Le plafonnement de la durée des arrêts de travail avec indemnités journalières entrera bien en vigueur dès le 1er septembre 2026, comme prévu. Les opposants à cette mesure espéraient obtenir la suspension du décret du 12 juin 2026 auprès du Conseil d’Etat. Mais le juge des référés a rejeté cette demande par une ordonnance de référé rendue le 28 août 2026 (reproduite en fin d’article).

Rappelons que le décret introduit dans le code de la sécurité sociale un article R. 162-1-7-1 qui fixe à 31 jours la durée maximale d’une première prescription d’arrêt de travail et à 62 jours celle d’une prolongation, plafonds applicables aux prescriptions établies à compter du 1er septembre 2026. Le requérant soutenait notamment que le texte méconnaissait l’article L. 1110-4 du code de la santé publique relatif à la confidentialité des données de santé et le principe de minimisation des données, faute d’encadrer la confidentialité de la justification médicale exigée en cas de dépassement du nouveau plafond.

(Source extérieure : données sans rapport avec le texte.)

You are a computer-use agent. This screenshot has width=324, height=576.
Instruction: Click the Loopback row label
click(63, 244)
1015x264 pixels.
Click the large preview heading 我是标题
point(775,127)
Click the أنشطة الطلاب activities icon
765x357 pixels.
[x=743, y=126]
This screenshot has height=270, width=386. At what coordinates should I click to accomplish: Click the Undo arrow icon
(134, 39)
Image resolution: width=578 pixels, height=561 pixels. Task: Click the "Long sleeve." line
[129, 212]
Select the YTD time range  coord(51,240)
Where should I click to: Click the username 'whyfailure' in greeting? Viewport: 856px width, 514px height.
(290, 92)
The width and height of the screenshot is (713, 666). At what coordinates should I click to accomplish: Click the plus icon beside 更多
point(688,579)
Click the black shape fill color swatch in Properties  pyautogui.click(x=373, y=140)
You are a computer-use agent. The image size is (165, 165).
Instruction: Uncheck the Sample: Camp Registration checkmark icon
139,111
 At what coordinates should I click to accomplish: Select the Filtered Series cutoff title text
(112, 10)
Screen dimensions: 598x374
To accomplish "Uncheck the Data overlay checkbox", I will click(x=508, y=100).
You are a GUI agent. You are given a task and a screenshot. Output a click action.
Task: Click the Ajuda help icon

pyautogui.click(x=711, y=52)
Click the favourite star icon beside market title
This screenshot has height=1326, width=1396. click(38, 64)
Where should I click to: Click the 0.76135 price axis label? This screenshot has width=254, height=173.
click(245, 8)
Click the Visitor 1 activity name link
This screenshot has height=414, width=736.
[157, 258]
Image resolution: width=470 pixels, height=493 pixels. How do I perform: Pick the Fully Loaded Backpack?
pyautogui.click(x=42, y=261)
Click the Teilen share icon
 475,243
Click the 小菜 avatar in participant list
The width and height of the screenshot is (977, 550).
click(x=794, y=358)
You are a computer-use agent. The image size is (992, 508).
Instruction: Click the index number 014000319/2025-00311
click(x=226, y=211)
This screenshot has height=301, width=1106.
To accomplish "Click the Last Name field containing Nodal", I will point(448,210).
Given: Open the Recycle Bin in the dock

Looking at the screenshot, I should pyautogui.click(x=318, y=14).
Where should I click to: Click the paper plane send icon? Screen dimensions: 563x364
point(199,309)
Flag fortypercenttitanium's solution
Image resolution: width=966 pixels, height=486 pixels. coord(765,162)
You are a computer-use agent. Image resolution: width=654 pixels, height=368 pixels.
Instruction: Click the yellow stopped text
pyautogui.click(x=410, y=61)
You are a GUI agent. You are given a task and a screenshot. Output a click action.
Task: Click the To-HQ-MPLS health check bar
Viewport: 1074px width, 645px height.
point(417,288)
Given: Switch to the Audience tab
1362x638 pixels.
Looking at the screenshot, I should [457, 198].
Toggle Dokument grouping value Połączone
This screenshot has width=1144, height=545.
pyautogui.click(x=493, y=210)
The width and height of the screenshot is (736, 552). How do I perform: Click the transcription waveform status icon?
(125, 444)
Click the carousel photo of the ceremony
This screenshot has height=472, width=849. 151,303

Dans son ordonnance, le juge administratif fonde sa décision sur l’article L. 522-3 du code de justice administrative qui lui permet de rejeter la requête en annulation, sans instruction ni audience, si celle-ci est irrecevable ou mal fondée. En l’occurrence, la requête se place sur le terrain de la confidentialité des données en cas de prescription d’un arrêt de travail. Or le juge rappelle que le décret « n’instaure pas de traitement de données personnelles et n’a pas pour objet d’organiser les conditions d’accès à un tel traitement ». Partant de là, les arguments des opposants au décret ne sont pas recevables et leur requête est rejetée.
La mesure entre donc en vigueur mais un autre recours au fond (n° 516733) devra être examiné dans des temps plus longs. Le dossier reste donc ouvert.